● PASSAGE SHOWN
───

Matt Murphy

Personal information
- Full name: Matthew Murphy
- Date of birth: 20 August 1971 (age 54)
- Place of birth: Northampton, England
- Positions: Forward; midfielder;

Senior career*
- Years: Team / Apps / (Gls)
- Long Buckby
- Cogenhoe United
- Irthlingborough Diamonds
- 0000–1993: Corby Town
- 1993–2001: Oxford United / 246 / (38)
- 1997–1998: → Scunthorpe United (loan) / 3 / (0)
- 2001–2002: Bury / 9 / (0)
- 2002–2003: Swansea City / 12 / (2)
- 2003: Kettering Town
- 2003: King's Lynn
- 2003–2004: Ford Sports
- 2004–2005: Slough Town / 41 / (25)
- 2005–2007: Brackley Town
- 2007–2008: Banbury United
- 2008: Spalding United
- 2008: Wellingborough Town
- 2008–2009: Sileby
- 2009–: Daventry United

= Matt Murphy (English footballer) =

English footballer

Matt Murphy (born 20 August 1971) is an English former footballer who played 270 games in the Football League. In February 2009 he was appointed player/assistant manager of United Counties League club Daventry United.

───

● PROBLEM SET
1. From the Matt Murphy profile, copy the text word for word, starting at "Personal information" and ending at "United / 246 / (38)".
2. In the Matt Murphy profile, which clubs in the senior career list have a number of appearances given?
3. Write the next part of the Matt Murphy profile, picking up after its last sentence.

● SOURCE INFORMATION
───

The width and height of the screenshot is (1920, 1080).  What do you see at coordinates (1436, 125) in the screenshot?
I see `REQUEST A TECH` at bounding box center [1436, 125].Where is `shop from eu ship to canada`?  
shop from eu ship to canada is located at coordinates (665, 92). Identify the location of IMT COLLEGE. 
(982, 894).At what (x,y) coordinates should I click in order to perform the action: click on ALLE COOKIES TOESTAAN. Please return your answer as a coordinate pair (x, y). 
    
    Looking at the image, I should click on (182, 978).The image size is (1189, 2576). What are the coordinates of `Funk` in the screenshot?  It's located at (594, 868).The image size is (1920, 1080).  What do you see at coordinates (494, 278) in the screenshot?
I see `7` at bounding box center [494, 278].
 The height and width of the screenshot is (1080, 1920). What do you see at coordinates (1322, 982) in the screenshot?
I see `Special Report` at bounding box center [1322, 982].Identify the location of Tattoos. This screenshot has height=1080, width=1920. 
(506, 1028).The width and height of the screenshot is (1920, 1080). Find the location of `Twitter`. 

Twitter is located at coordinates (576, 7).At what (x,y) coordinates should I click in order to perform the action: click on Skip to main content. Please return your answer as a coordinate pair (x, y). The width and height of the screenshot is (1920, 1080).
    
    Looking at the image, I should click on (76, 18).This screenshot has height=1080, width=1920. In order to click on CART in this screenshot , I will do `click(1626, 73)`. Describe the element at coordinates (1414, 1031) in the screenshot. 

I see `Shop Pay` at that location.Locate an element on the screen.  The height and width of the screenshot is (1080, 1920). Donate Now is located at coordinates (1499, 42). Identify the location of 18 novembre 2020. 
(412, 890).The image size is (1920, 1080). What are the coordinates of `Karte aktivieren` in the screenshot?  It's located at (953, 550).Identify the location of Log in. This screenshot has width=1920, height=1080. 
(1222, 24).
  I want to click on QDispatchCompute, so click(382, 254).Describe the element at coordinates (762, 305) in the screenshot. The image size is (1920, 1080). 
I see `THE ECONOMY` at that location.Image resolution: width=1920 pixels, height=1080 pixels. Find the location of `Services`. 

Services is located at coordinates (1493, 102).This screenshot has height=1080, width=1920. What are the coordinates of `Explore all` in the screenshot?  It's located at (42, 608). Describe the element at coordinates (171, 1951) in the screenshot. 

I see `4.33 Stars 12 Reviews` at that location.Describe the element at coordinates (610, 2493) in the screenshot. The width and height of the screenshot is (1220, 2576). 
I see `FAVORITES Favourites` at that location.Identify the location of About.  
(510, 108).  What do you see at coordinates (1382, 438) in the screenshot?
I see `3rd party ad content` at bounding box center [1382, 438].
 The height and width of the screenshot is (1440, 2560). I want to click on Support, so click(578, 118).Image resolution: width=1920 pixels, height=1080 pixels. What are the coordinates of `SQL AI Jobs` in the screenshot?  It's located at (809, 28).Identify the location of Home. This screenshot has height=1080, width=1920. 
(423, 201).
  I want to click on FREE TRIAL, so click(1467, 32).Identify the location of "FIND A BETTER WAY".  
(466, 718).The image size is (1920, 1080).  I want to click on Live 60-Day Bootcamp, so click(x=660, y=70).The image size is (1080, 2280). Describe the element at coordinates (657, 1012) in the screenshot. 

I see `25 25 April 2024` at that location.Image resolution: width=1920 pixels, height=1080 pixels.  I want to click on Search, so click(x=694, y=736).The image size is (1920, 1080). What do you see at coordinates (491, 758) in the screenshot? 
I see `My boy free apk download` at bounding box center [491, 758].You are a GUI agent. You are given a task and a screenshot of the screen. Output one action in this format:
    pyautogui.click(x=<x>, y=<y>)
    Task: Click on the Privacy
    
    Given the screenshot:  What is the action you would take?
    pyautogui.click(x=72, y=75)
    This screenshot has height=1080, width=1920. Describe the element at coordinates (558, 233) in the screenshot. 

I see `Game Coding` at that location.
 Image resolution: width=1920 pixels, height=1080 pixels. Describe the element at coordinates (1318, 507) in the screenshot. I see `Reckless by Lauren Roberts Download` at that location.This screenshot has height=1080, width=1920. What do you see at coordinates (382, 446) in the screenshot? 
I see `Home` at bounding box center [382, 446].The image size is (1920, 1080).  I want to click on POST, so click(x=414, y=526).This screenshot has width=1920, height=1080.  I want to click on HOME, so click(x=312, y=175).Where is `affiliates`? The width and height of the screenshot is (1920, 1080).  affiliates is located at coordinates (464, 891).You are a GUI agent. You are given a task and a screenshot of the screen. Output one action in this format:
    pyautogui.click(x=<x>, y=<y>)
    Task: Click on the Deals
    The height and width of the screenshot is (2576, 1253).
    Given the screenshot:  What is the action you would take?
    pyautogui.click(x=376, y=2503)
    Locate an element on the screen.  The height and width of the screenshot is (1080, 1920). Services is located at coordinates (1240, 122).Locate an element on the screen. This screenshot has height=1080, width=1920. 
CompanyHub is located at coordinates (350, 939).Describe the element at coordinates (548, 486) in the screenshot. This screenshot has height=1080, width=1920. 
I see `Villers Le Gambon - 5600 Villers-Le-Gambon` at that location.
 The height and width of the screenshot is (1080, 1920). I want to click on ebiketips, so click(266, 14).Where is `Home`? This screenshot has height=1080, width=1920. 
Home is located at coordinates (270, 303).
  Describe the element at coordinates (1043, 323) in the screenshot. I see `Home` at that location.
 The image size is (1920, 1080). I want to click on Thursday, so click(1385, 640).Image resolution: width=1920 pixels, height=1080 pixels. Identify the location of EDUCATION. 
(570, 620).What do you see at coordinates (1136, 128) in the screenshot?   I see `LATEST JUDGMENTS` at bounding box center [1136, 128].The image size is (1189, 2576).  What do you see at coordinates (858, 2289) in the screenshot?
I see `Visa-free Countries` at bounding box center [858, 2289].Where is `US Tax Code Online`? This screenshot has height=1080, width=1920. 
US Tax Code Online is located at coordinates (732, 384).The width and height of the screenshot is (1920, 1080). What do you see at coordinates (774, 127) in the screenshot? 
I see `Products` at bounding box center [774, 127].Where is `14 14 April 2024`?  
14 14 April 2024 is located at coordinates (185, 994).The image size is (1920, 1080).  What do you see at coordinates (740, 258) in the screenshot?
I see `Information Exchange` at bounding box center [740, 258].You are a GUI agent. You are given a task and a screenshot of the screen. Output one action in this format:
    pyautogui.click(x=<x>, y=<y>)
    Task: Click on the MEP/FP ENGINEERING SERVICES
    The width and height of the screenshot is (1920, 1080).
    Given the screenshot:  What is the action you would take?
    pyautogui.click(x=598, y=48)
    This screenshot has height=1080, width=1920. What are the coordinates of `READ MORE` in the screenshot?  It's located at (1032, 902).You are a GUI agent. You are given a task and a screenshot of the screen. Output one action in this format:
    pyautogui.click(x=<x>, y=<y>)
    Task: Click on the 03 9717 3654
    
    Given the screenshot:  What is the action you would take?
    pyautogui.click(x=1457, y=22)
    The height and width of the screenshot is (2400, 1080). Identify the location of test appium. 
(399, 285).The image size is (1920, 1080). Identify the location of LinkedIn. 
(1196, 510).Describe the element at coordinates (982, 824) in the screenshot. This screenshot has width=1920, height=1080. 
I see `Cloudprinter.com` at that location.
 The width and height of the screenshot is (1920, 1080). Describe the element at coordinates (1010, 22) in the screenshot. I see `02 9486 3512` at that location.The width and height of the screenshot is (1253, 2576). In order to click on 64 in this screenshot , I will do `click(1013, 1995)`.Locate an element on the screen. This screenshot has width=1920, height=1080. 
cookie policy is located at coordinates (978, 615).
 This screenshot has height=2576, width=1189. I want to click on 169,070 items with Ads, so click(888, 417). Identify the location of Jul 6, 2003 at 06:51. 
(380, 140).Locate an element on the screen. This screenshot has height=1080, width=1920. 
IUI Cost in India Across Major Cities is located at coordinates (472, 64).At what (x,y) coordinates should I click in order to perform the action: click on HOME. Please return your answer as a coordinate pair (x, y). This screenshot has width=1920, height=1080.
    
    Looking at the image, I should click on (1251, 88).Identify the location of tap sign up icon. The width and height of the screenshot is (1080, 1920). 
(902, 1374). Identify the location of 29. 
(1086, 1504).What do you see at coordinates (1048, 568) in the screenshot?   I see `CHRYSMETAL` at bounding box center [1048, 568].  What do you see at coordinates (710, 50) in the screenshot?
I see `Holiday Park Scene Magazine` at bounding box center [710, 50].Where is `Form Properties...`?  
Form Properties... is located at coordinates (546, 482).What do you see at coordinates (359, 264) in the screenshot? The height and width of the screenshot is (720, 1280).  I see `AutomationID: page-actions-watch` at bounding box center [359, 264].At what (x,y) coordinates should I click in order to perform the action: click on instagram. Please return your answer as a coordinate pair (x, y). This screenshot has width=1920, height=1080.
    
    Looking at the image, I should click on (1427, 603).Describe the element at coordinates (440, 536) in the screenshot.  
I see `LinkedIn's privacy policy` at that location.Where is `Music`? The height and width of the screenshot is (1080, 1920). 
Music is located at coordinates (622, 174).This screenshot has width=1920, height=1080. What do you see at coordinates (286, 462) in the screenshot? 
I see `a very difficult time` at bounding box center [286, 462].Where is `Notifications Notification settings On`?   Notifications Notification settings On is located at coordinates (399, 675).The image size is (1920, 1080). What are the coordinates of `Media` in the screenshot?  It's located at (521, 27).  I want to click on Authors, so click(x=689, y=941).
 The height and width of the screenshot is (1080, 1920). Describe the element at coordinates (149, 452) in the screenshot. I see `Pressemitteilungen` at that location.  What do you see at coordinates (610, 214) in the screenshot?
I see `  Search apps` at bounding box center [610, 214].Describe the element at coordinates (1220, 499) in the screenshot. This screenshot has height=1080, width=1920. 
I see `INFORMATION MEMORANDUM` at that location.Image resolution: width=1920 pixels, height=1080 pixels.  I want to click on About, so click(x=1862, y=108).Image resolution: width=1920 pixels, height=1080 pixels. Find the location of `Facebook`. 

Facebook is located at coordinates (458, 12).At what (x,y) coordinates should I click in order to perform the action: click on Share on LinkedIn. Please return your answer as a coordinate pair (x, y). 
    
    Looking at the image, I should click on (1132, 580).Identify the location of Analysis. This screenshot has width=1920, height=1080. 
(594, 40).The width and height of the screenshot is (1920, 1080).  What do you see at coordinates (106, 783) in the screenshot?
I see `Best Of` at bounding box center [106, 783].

───

● RESULTS BY TASK
1.
Personal information
- Full name: Matthew Murphy
- Date of birth: 20 August 1971 (age 54)
- Place of birth: Northampton, England
- Positions: Forward; midfielder;

Senior career*
- Years: Team / Apps / (Gls)
- Long Buckby
- Cogenhoe United
- Irthlingborough Diamonds
- 0000–1993: Corby Town
- 1993–2001: Oxford United / 246 / (38)

2. Oxford United, Scunthorpe United, Bury, Swansea City, Slough Town

3.
==Club career==
Murphy started his career in non-league football with Long Buckby, Cogenhoe United, Irthlingborough Diamonds and Corby Town, before joining Oxford United for a fee of £20,000. He played nearly 250 league games for Oxford, and spent time with Scunthorpe United, Bury and Swansea City before returning to non-league. He has since played for Kettering Town, King's Lynn, Ford Sports, Slough Town, Brackley Town, Banbury United, Spalding United, Wellingborough Town, Sileby, and Daventry United.